The study, from Queensland University of Technology's Institute of Health and Biomedical Innovation, found that a third of women gained too much weight while carrying a baby.

Interestingly, another third of sampled women struggled to gain enough weight while pregnant, demonstrating that weight management can be a problem for prospective mothers of all shapes and sizes.

"The majority of women in the study knew healthy eating was important, but very few could identify how much they should be eating from different food groups, particularly fruits and vegetables," said the university's Susie de Jersey.

According to research, published in the Australian and New Zealand Journal of Obstetrics and Gynaecology, more than half of women who were overweight before becoming pregnant put on too many maternity kilos. 

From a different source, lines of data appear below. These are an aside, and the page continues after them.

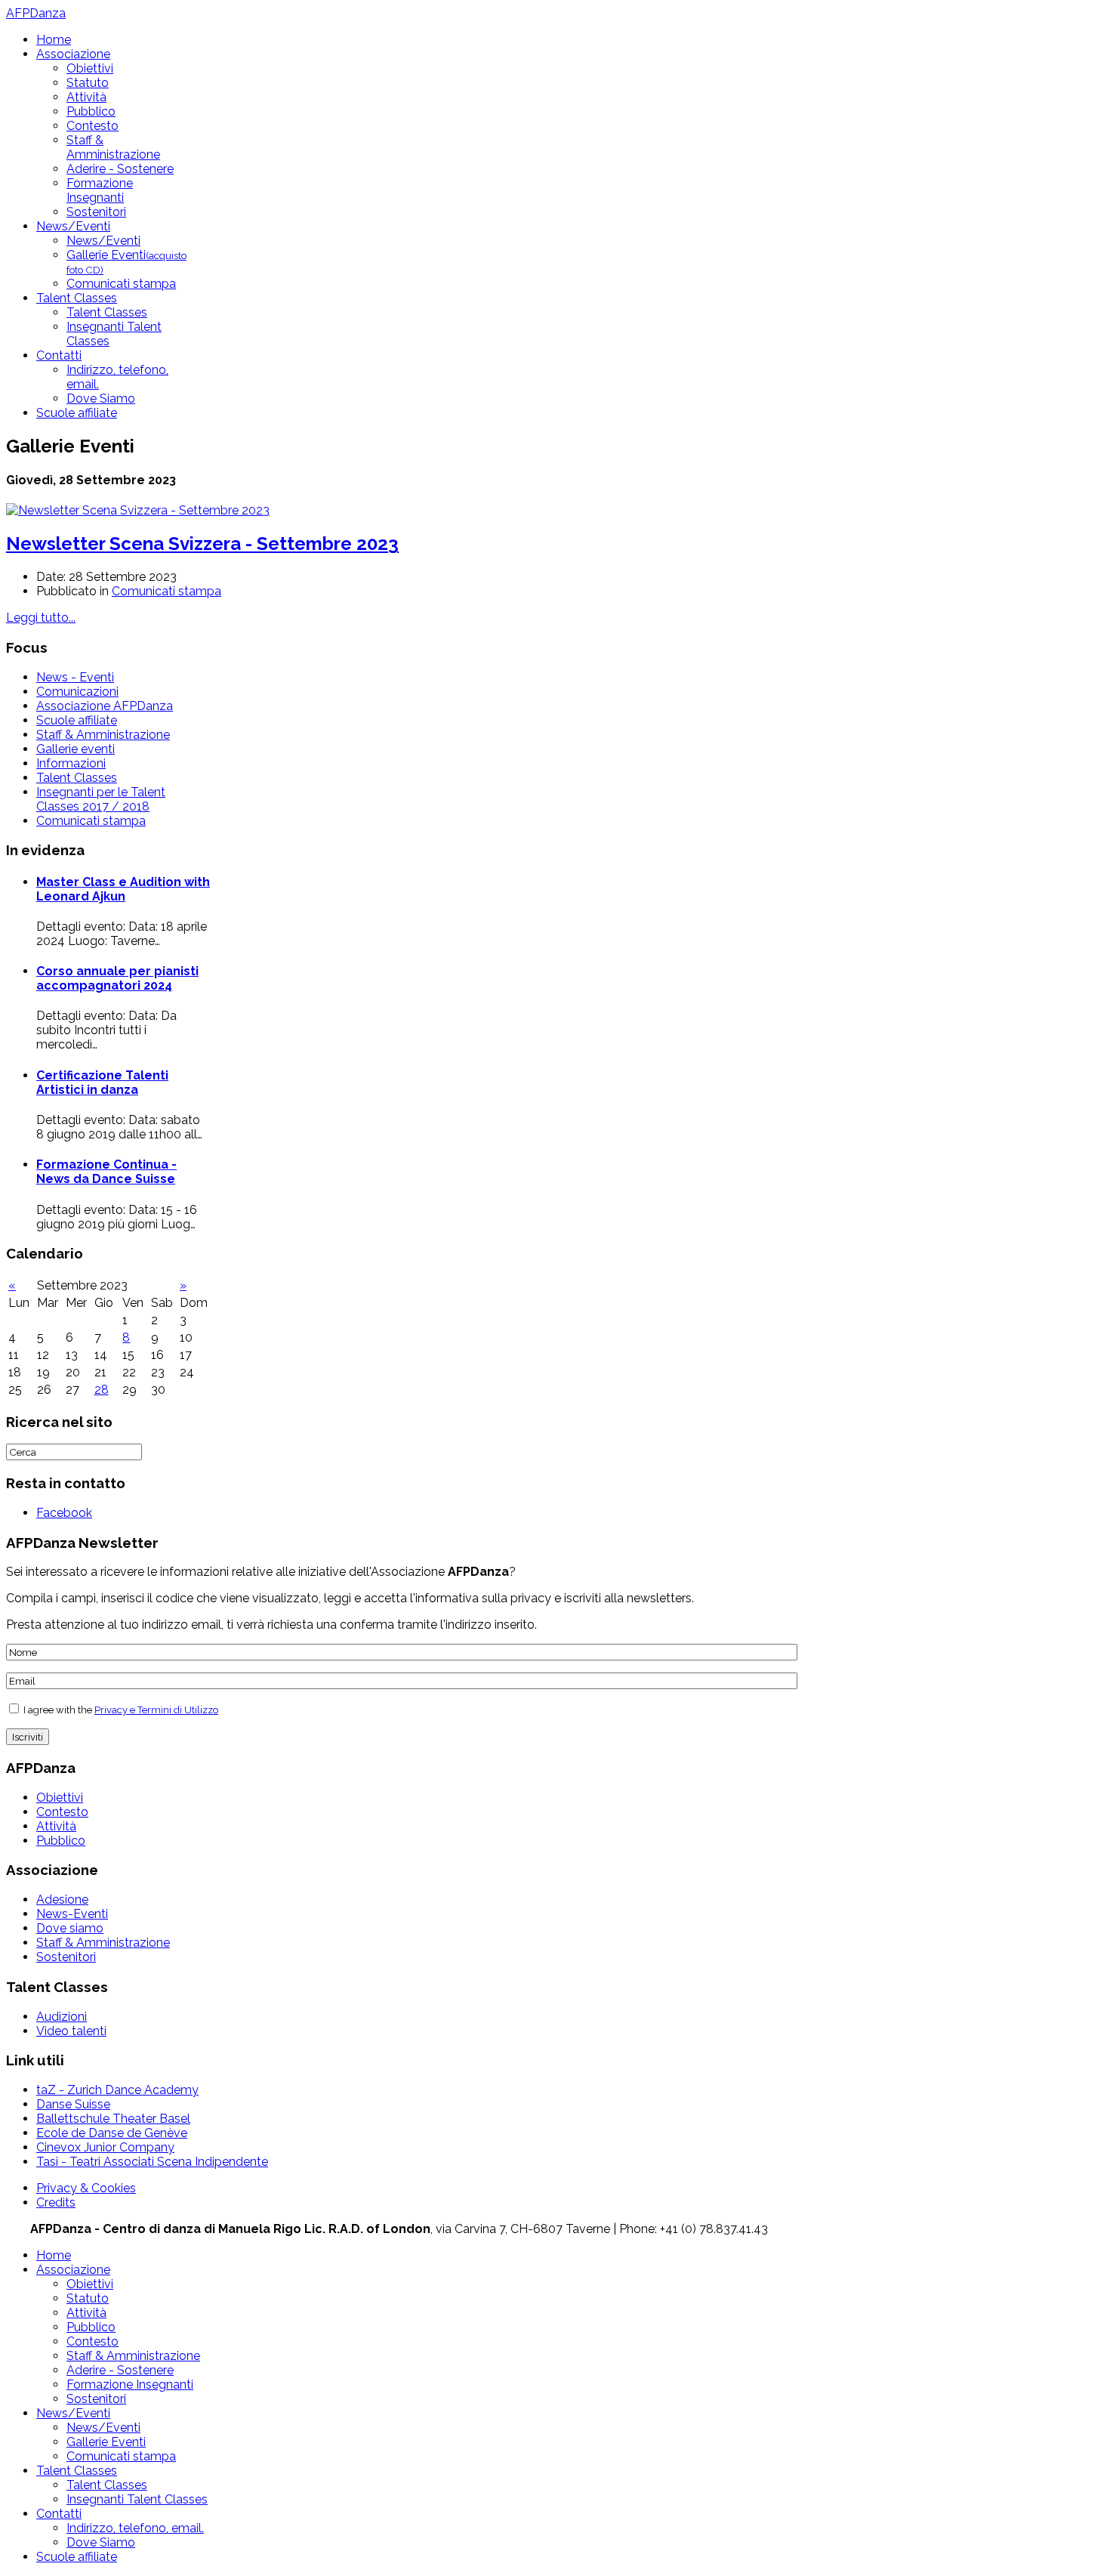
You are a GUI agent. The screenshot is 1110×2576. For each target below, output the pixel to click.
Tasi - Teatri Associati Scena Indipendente (152, 2161)
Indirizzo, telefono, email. (135, 2528)
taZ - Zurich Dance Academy (117, 2090)
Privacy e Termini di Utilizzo (156, 1710)
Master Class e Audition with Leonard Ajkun (123, 889)
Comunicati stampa (121, 283)
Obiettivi (89, 68)
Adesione (62, 1899)
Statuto (87, 83)
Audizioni (61, 2016)
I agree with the (119, 1710)
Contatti (59, 355)
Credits (56, 2202)
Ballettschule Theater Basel (113, 2118)
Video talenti (71, 2031)
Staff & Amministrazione (113, 147)
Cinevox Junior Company (105, 2147)
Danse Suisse (73, 2104)
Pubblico (91, 111)
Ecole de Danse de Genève (111, 2133)
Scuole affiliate (76, 413)
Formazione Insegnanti (99, 190)
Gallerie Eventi (106, 2442)
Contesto (92, 126)
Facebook (64, 1513)
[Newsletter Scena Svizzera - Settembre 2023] (138, 510)
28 (101, 1389)
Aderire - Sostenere (120, 169)
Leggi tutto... (41, 617)
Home (53, 39)
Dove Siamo (100, 398)
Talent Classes (76, 298)
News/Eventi (73, 226)
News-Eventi (72, 1914)
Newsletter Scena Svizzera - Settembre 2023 (202, 543)
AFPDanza (36, 13)
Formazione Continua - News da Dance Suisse (106, 1171)
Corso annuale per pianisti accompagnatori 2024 (117, 978)
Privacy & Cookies (86, 2188)
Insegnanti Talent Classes (137, 2499)
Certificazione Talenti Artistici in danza (102, 1082)
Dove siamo (69, 1928)
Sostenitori (96, 212)
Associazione (73, 54)
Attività (86, 97)
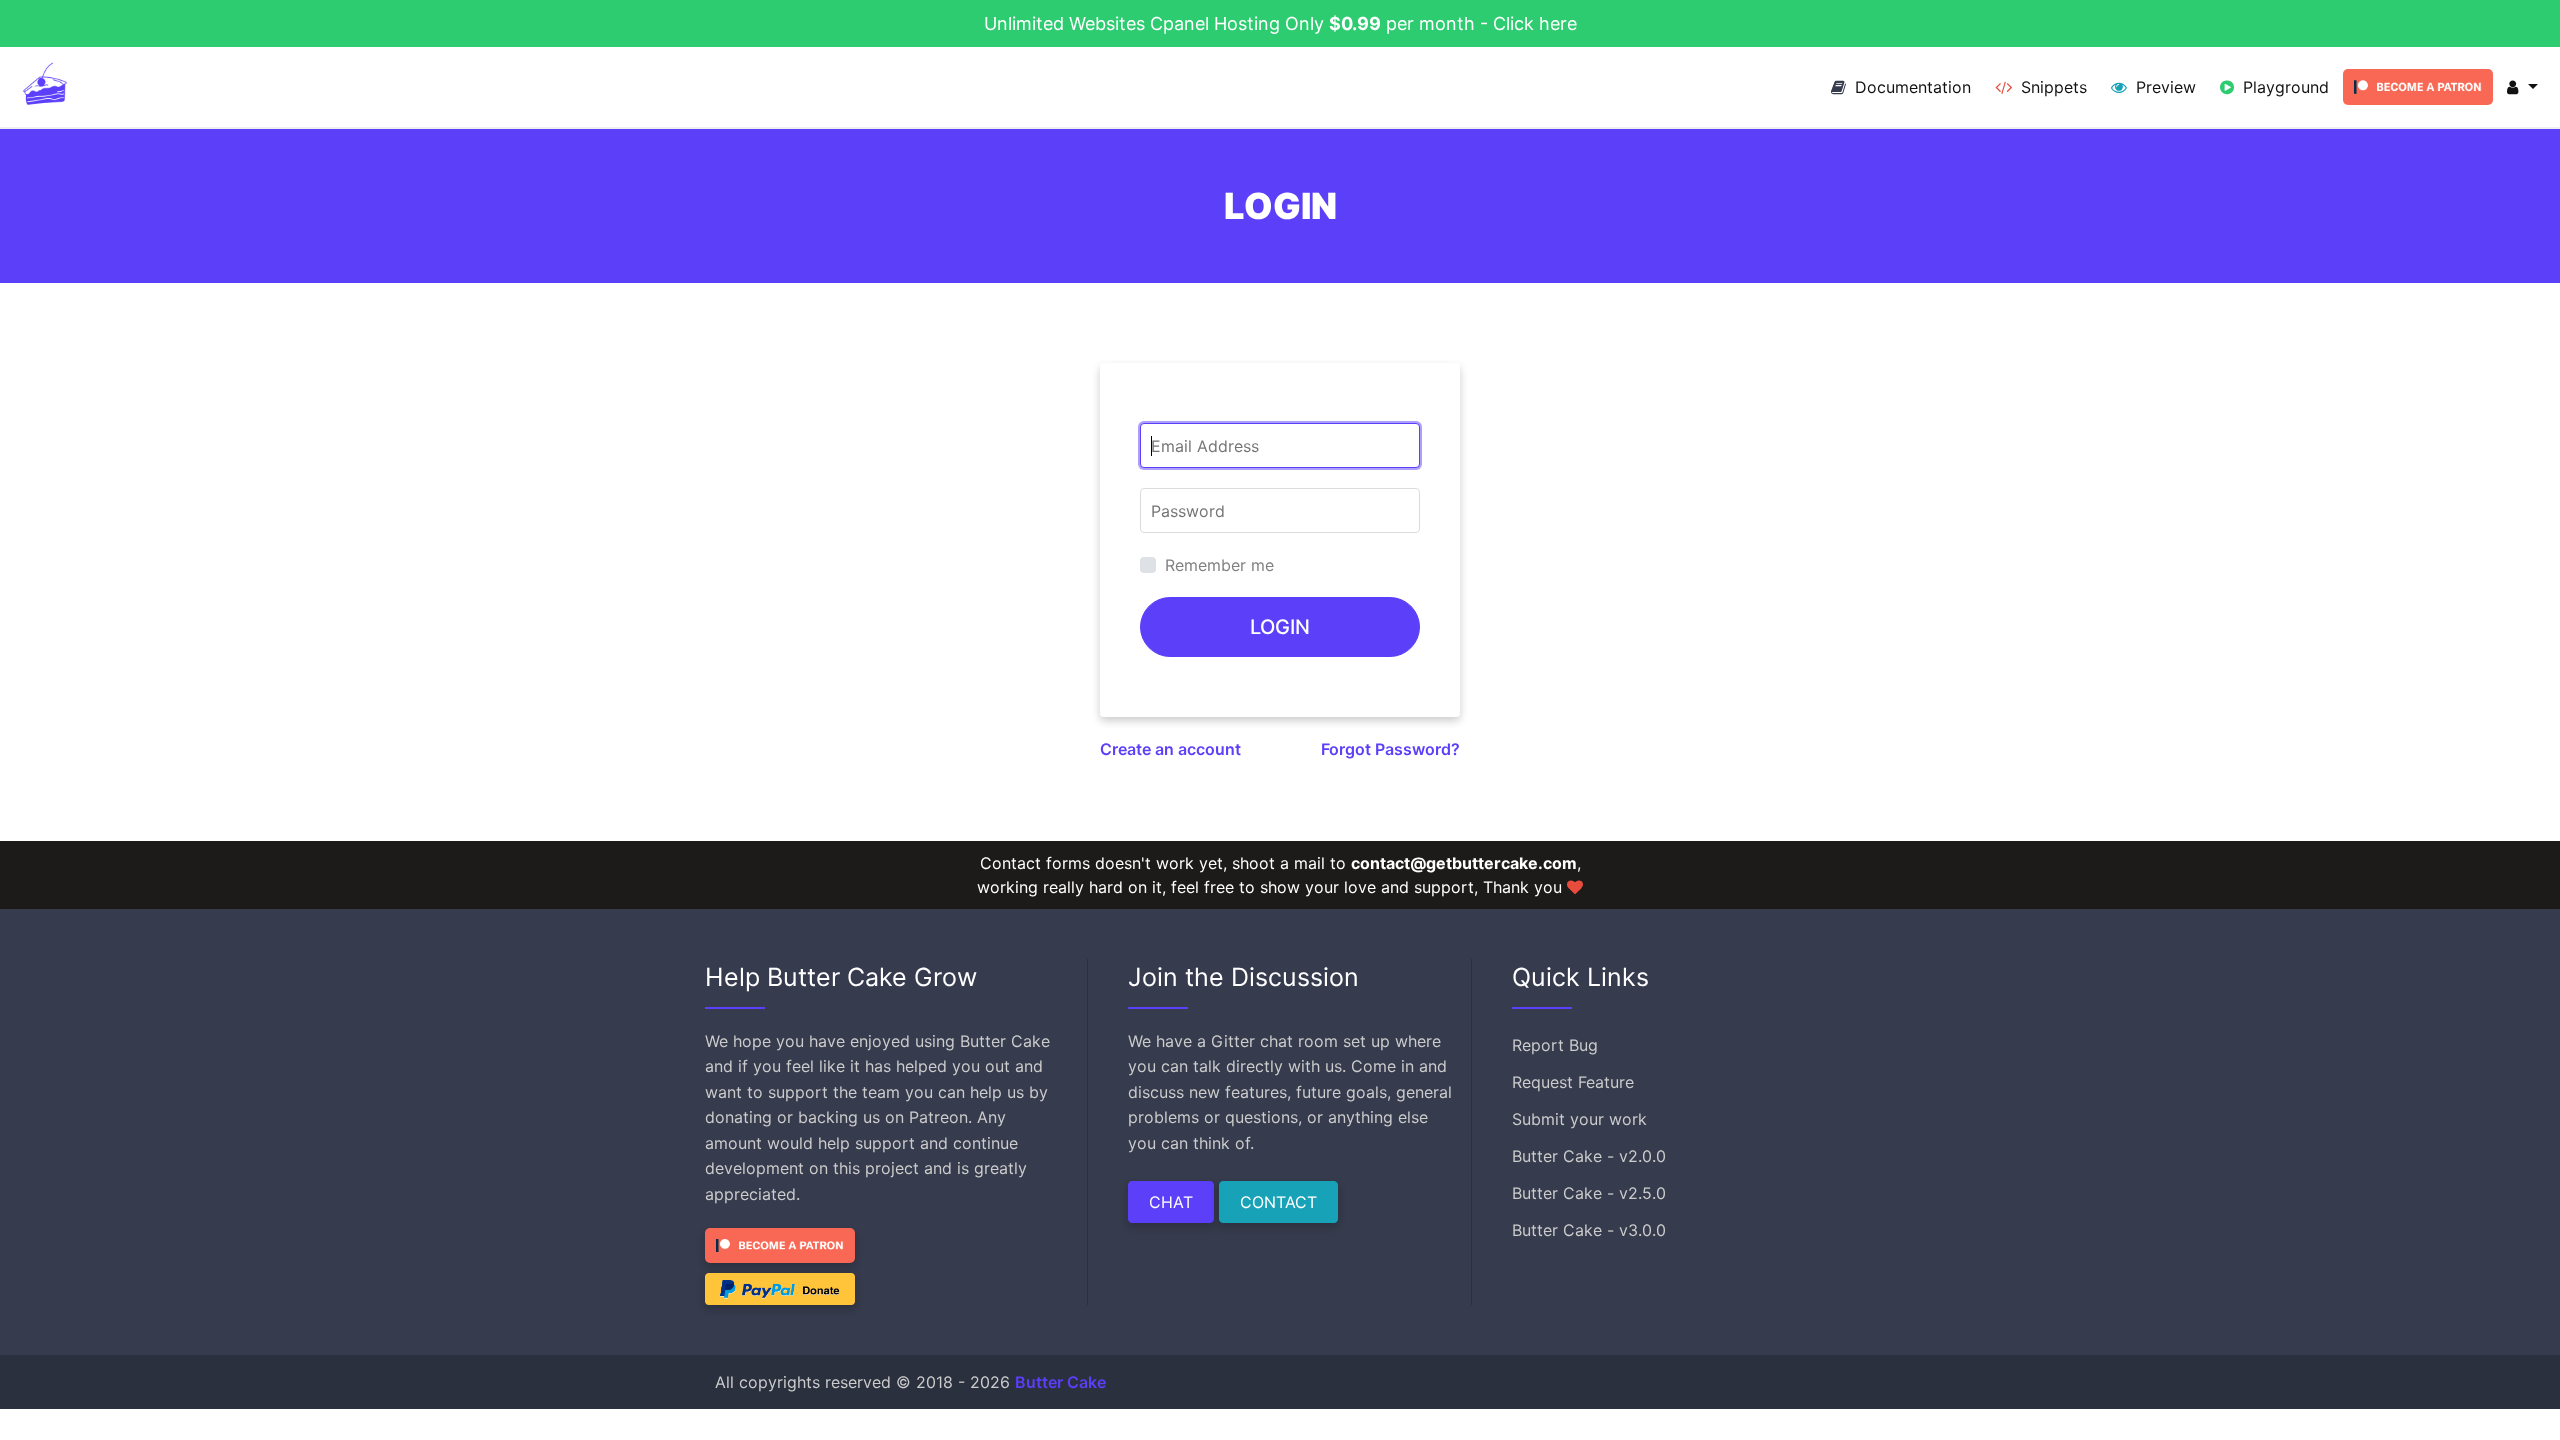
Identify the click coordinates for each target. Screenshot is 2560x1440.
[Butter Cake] (45, 87)
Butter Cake (1060, 1382)
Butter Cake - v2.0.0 (1589, 1156)
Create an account (1170, 749)
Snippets (2051, 87)
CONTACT (1278, 1202)
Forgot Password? (1390, 749)
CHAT (1171, 1202)
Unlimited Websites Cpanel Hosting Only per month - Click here (1280, 23)
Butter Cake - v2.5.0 (1589, 1193)
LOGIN (1280, 627)
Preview (2163, 87)
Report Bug (1555, 1045)
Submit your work (1579, 1119)
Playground (2283, 87)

That is in contrast to just a third of women who were slim before conception, with Ms de Jersey suggesting many "psychosocial factors" are at play. 

She explained how many of these women may have had more negative experiences when trying to control their weight in the past, perhaps making them more susceptible to excessive weight gain in pregnancy.

The NHS also stresses the importance for mums-to-be to balance a healthy diet with exercise during pregnancy to stay healthy.

Women typically gain between 8kg and 14kg during pregnancy, with the most weight gain occurring after week 20.

As the health service points out, specialist advice may be on hand for women weighing more than 100kg or less than 50kg to help them manage their weight during pregnancy.